### SHORT TASK A
Copy the records word for word, from the line that contains "Viewport: 2560px width, 1374px" through the end of the records, including both ends. Leave the pictures out.

### EXTRACT PROVIDED
- - - -
I’m attempting to design a single sign on system for use in a distributed architecture. Specifically, I must provide a way for a client website (that is, a website on a different domain/server/network) to allow users to register accounts on my central system.
So, when the user takes an action on a client website, and that action is deemed to require an account, the client will produce a page (on their site/domain) where the user can register for a new account by providing an email and password.
The client must then send this information to a web service, which will register the account and return some session token type value.
The client will need to hash the password before sending it across the wire, and the webservice will require https, but this doesn’t feel like it’s safe enough and I need some advice on how I can implement this in the most secure way possible.
A few other bits of relevant information:
- Ideally we’d prefer not to share any code with the client
- We’ve considered just redirecting the user to a secure page on the same server as the webservice, but this is likely to be rejected for non-technical reasons.
- - - -
### DATA FOR THE TASK

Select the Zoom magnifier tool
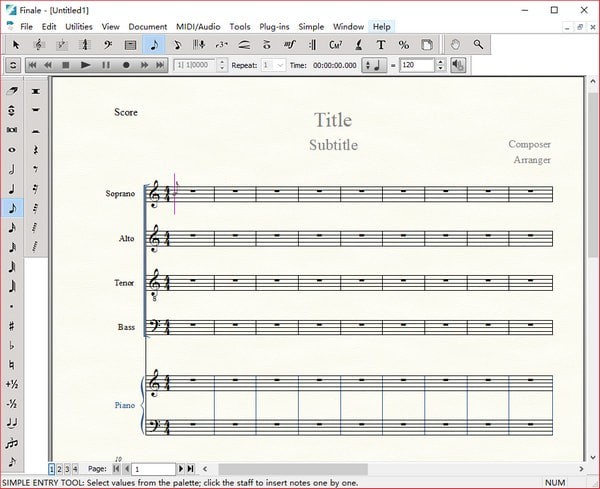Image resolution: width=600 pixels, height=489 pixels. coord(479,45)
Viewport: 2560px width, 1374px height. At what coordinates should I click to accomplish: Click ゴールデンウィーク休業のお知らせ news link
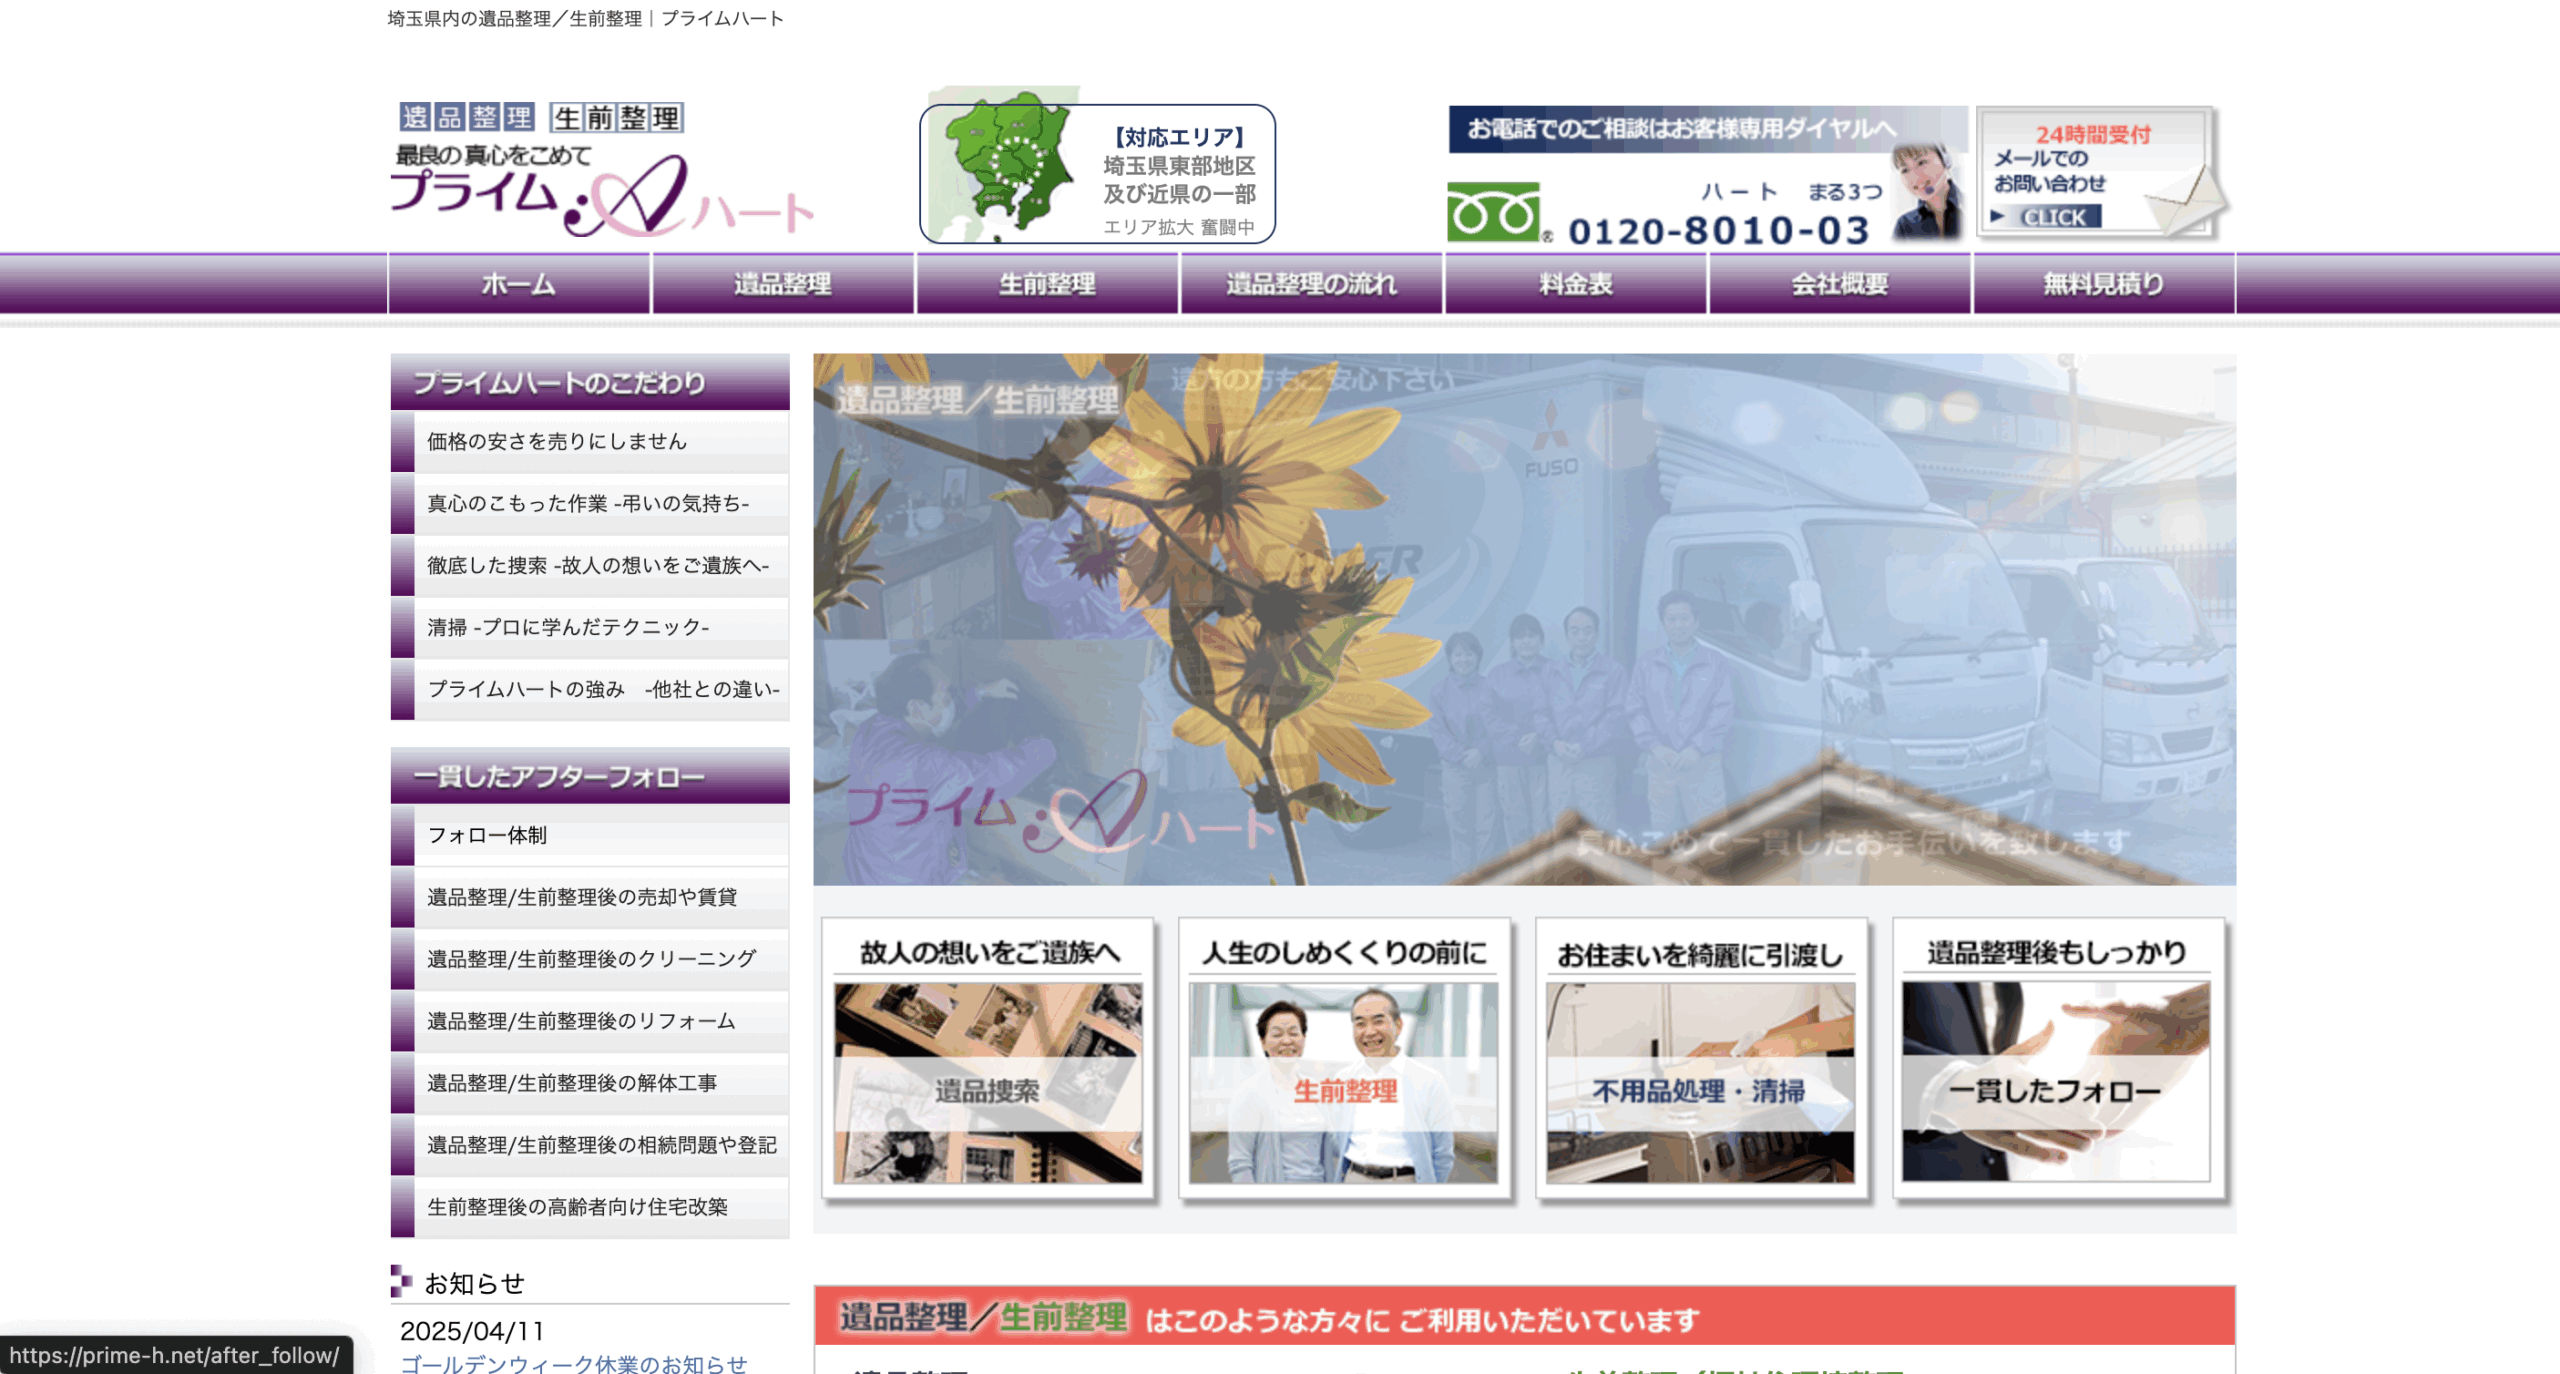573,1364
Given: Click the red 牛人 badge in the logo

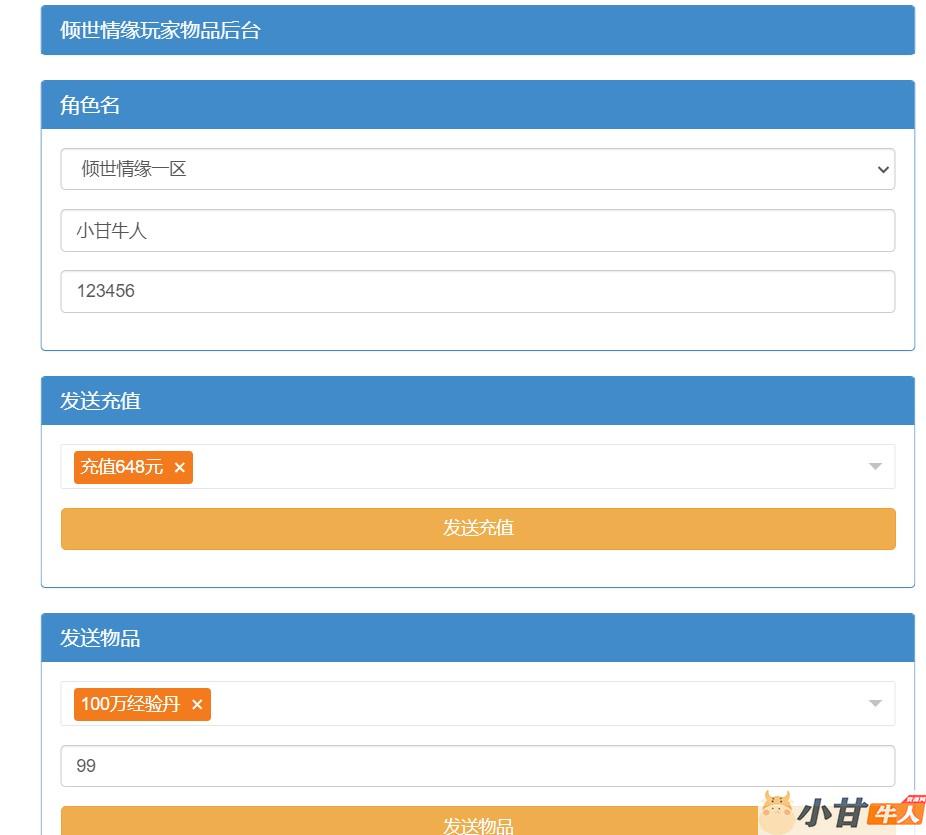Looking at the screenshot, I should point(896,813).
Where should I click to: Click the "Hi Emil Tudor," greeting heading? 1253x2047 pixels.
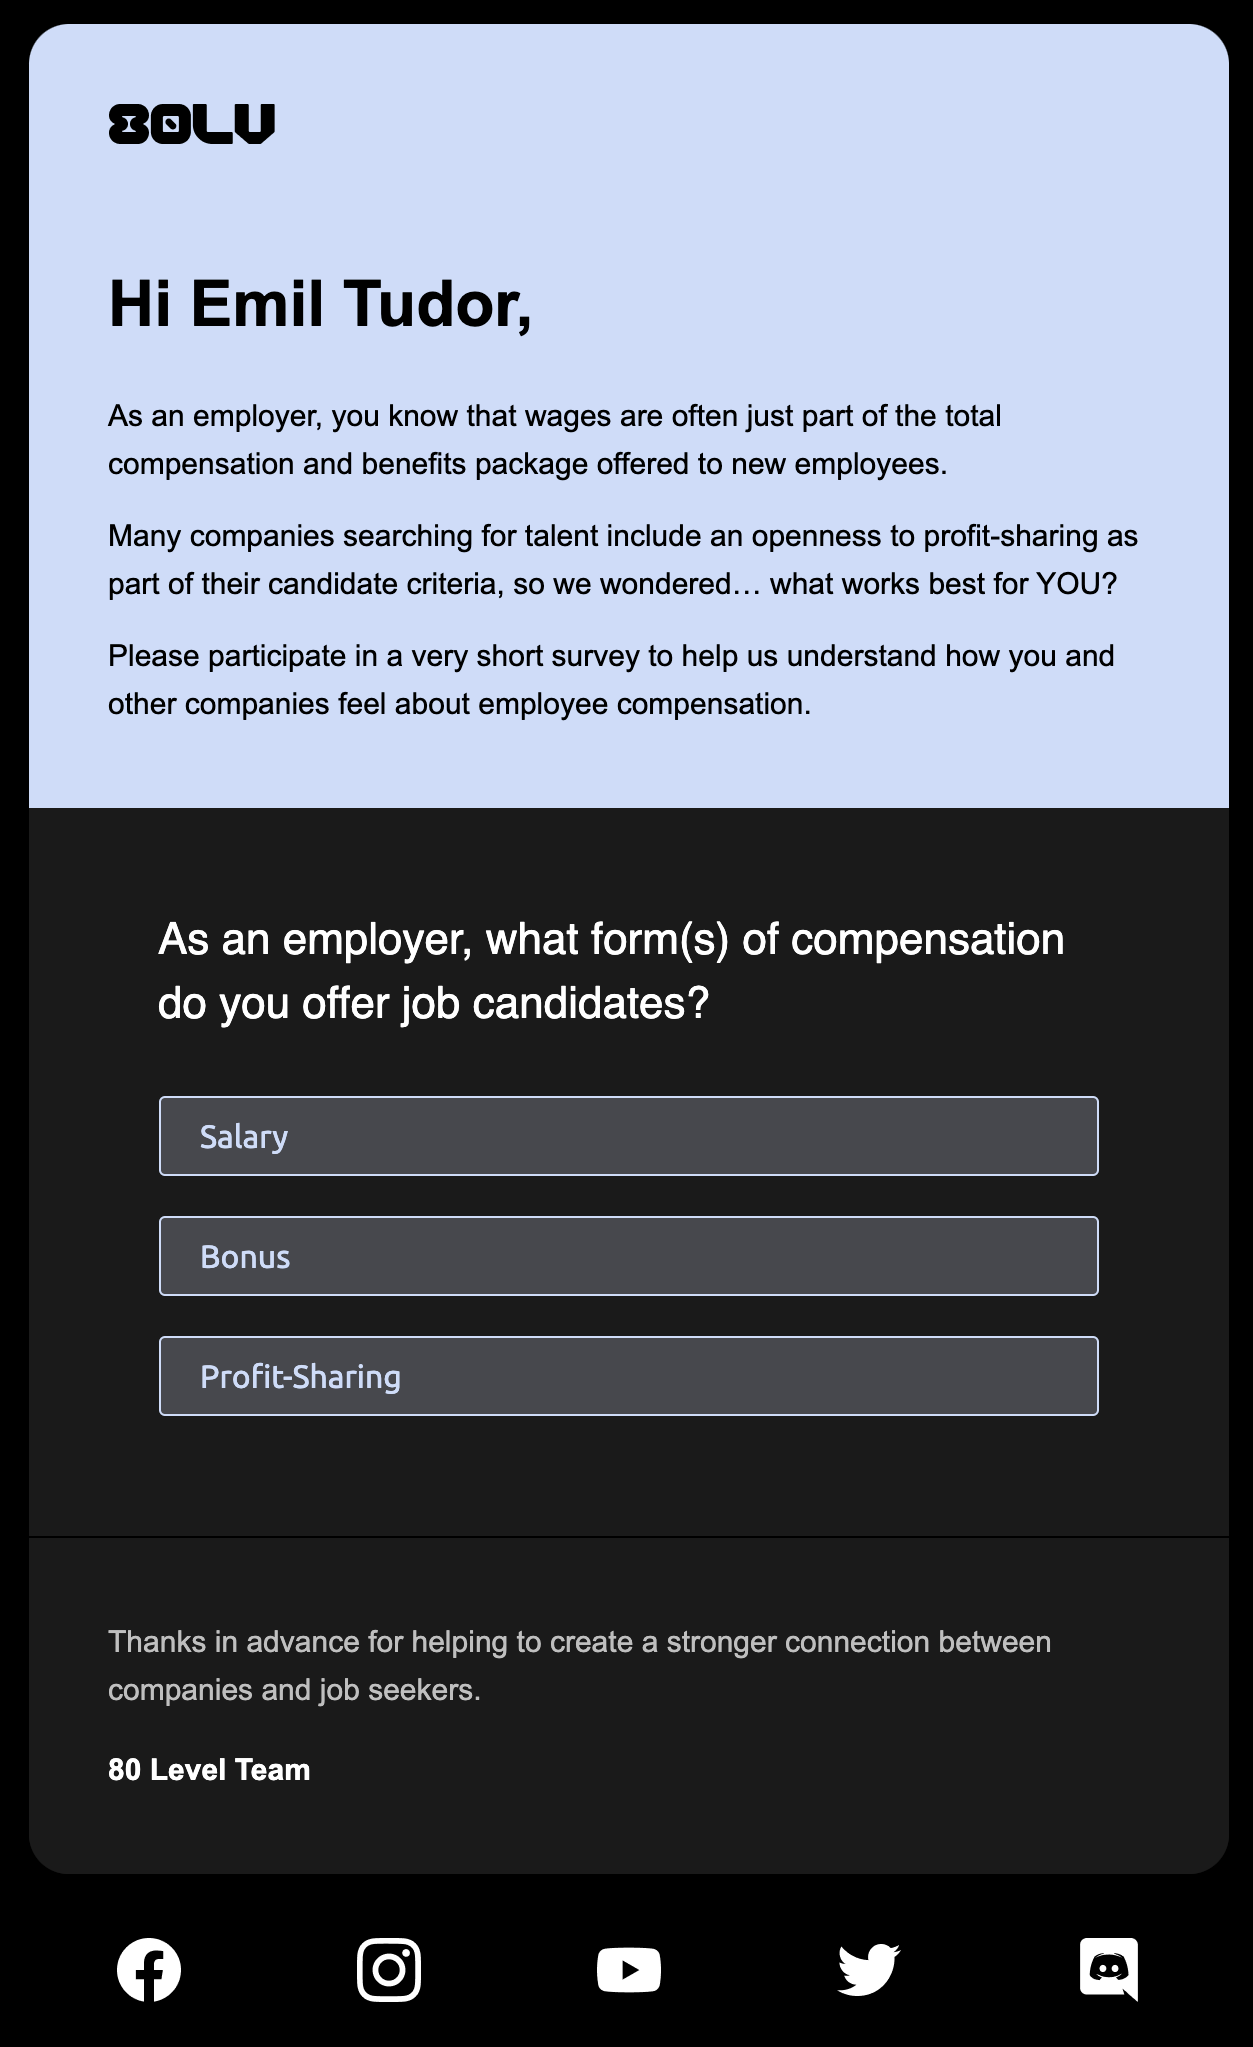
- - - -
### SHORT TASK B
Continue the text on designing a secure single sign-on registration system, starting right after its last sentence.

### FINAL RESULT A
Viewport: 2560px width, 1374px height. At what coordinates should I click to accomplish: Click ゴールデンウィーク休業のお知らせ news link
573,1364
Given: Click the red 牛人 badge in the logo

Looking at the screenshot, I should point(896,813).
Where should I click to: Click the "Hi Emil Tudor," greeting heading? 1253x2047 pixels.

### FINAL RESULT B
- We almost certainaly need to salt the password before hashing and passing it over, but that requires the client to either a) generate the salt and communicate it to us, or b) come and ask us for the salt – both feel dirty.
Any help or advice is most appreciated.
3
What exactly do you need? To be sure that the password won’t be read by a man in the middle? To be sure that the man in the middle wouldn’t be able to log on?
If all you want is preventing the man in the middle from reading the passwords, just hash those passwords. It’s as easy as that.
You may also want to avoid the man in the middle from getting the user name. Here, you wouldn’t be able to transmit only the hash, but instead, you can encrypt the user name/password pair with a public key sent to the client, given that the server will have the private key for the decryption.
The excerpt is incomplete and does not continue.